La salle Gaveau était comble pour ce concert qui, avec les mêmes artistes, reprend en partie le programme de l’enregistrement Sacro Furore publié le 8 novembre par Harmonia Mundi. Et c’est peu de dire que le public a réservé un accueil des plus enthousiastes à Carlo Vistoli qui s’impose désormais comme l’un des meilleurs contre ténors du moment.

Pour cette soirée, comme au disque, Carlo Vistoli était accompagné par la prestigieuse Akademie für Alte Musik Berlin (Akamus) qui a donné une éclatante démonstration de son talent tout au long du concert et en particulier dans un très beau concerto pour 2 violons en la mineur de Vivaldi dans lequel la complicité des deux violonistes (Georg Kallweit et Javier Aguilar Bruno) est manifeste et leur accord avec l’Ensemble absolument irréprochable. Ce sont des interprétations toujours très dynamiques qu’offre Akamus, colorées de multiples nuances qui rendent pleinement justice au climat des partitions. On saluera particulièrement le hautbois somptueux de Xenia Löffler.

Dès son entrée, dans une cantate de Bach, Carlo Vistoli expose une voix puissante et sonore qui remplit avec facilité tout l’espace de la salle Gaveau. Dans cette cantate, son Ich freue mich auf meinen Tod est superbe d’engagement et l’interprète parcourt avec un égal bonheur toute la tessiture, de l’aigu rayonnant au grave bien timbré, donnant à son interprétation une profondeur toute spirituelle.

Le Stabat Mater met en avant le timbre chaud et soyeux de Carlo Vistoli qui sied parfaitement à cette musique ; Carlo Vistoli est particulièrement à l’aise dans cette écriture dont les difficultés semblent être un jeu d’enfant pour lui. C’est une longue plainte émouvante qu’il déploie pour nous, avec des piani impeccablement tenus qui se terminent en forme de soupir. Un moment d’une rare intensité, qui atteint des sommets à plusieurs reprises, notamment dans le Quis non posset constristari.

On retrouvera les mêmes qualités dans le Nisi Dominus dans lequel Carlo Vistoli fait montre de sa virtuosité et de ses talents de colorature. Le timbre reste somptueux, rond, charnu quelle que soit la hauteur de la note. Le legato est particulièrement remarquable, par exemple dans le Vanum est vobis et Vistoli décoche des traits fulgurants dans Surgite postquaùm sederitis avant de nous offrir un Cum dederit à faire pleurer les pierres. Le Beatus Vir est chanté sur le souffle, avec légèreté et fragilité comme une vision éthérée et les deux morceaux de conclusion sont exécutés avec une virtuosité parfaitement maîtrisée et contenue.

On connaît déjà les qualités de timbre et de style ainsi que l’homogénéité des registres qui caractérisent le chant et le travail de Carlo Vistoli.

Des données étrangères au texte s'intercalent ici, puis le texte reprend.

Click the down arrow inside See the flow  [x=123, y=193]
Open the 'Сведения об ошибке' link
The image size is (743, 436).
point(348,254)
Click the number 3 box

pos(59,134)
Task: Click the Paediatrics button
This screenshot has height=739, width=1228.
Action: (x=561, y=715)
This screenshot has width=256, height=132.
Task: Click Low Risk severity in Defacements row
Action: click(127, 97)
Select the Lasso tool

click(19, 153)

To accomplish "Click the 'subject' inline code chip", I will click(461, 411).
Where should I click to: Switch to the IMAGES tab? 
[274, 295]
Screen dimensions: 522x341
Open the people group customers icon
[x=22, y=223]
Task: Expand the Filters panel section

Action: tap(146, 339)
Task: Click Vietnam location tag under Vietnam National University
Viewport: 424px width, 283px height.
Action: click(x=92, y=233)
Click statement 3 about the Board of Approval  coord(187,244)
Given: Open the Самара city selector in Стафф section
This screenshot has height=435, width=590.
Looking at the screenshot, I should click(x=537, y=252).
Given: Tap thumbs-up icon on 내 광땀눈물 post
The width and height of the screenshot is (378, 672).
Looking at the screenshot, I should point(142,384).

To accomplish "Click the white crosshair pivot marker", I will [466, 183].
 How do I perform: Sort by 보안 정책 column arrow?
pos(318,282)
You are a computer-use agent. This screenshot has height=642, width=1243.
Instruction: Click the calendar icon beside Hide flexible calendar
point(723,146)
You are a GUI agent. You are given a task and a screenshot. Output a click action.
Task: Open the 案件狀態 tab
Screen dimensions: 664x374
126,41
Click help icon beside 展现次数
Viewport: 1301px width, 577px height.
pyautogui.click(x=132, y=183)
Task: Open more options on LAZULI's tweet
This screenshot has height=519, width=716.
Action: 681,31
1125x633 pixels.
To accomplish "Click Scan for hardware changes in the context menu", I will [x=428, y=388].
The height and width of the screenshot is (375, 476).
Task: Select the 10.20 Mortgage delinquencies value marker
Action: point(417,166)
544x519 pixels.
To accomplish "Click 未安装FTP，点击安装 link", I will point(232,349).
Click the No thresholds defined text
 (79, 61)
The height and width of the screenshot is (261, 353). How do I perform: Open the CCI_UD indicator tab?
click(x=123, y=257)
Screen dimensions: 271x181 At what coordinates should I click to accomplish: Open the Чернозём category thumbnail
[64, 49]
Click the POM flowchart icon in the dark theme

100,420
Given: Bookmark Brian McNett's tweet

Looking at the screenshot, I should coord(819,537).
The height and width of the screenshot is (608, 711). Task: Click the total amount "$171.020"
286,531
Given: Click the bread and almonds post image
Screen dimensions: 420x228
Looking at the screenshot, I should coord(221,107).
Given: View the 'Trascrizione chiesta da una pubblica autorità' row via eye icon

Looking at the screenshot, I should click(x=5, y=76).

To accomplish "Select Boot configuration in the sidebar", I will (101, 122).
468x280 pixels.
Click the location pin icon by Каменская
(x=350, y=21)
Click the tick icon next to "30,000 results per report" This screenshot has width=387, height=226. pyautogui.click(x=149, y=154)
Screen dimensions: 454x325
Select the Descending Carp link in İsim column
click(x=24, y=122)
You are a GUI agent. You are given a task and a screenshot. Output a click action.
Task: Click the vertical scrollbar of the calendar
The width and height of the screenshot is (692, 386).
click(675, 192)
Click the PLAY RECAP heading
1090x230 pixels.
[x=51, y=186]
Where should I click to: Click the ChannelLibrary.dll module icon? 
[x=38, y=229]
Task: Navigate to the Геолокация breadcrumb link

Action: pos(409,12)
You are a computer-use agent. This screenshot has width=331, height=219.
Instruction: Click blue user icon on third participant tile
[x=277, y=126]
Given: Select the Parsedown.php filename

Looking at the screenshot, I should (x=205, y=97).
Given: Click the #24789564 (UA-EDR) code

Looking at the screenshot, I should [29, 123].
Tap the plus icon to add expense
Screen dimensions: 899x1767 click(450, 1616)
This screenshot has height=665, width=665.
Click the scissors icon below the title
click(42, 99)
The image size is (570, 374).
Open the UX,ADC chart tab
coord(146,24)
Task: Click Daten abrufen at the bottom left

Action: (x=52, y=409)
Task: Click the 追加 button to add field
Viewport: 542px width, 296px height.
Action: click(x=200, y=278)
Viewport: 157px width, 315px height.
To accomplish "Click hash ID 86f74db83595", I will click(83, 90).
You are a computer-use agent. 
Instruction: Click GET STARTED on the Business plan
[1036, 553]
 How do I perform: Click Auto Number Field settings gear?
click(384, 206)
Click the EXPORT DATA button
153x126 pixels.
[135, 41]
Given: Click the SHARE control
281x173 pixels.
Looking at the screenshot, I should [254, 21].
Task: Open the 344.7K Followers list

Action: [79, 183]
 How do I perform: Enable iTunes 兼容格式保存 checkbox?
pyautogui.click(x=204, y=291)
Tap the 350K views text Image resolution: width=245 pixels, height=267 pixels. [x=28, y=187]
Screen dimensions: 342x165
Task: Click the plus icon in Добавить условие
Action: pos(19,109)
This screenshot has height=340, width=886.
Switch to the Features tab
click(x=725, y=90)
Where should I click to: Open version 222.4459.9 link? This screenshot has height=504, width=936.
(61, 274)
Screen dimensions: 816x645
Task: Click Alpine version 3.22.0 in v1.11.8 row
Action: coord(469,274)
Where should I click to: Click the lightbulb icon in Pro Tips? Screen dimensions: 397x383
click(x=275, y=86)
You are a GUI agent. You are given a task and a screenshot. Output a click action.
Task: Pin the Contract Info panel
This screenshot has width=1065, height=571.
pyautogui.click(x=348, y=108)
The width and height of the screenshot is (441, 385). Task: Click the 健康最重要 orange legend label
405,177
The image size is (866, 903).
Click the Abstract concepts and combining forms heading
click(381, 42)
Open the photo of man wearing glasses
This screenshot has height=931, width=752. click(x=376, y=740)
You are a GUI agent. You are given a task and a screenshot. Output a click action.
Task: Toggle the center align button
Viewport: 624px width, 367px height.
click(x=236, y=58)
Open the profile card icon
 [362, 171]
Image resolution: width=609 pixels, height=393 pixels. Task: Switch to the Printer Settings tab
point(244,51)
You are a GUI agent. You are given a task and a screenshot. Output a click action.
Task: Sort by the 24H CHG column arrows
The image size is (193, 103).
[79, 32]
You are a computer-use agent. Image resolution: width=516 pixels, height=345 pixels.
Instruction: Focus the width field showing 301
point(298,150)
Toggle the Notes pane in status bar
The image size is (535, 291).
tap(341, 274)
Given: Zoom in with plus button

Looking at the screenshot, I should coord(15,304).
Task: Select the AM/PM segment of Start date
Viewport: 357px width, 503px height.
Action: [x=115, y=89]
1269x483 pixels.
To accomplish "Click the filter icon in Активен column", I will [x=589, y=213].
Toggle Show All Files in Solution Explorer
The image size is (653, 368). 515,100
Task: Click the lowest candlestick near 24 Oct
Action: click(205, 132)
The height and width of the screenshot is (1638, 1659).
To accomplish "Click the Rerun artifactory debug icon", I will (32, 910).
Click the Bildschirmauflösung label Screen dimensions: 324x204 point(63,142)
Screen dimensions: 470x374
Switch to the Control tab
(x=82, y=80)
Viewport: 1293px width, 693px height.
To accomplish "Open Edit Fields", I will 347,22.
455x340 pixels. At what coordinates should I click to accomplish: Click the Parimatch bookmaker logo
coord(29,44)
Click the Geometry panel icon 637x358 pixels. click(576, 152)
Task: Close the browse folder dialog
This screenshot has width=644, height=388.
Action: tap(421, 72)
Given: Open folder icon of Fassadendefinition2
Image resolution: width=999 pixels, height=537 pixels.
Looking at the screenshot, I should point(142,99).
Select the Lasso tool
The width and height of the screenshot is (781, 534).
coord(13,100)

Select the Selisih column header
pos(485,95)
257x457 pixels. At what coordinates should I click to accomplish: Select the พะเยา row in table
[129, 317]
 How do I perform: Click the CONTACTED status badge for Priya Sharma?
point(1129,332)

S’y ajoutent des qualités d’interprétation tout à fait remarquables, une capacité à surmonter sans effort apparent les difficultés de la partition et à jouer sans afféterie de toutes les possibilités qu’offre l’œuvre. L’importance accordée par Carlo Vistoli au sens du mot vient toujours colorer avec goût son chant. La virtuosité n’est jamais vaine, elle s’accorde au sens et à l’émotion recherchée.

Le public a fait un triomphe à Carlo Vistoli qui a accordé trois « bis » : un issu du programme du disque (l’Allelujah de la cantate In Furore) et deux qui lui ont permis de revenir vers Händel pour donner en fin de concert une magistrale démonstration de sa capacité à varier les ambiances et à transmettre des émotions d’une grande variété à l’issue d’un programme particulièrement exigeant assumé avec beaucoup d’humilité, de pudeur et de retenue.

Un concert exceptionnel qui restera un grand moment pour les amateurs de musique sacrée.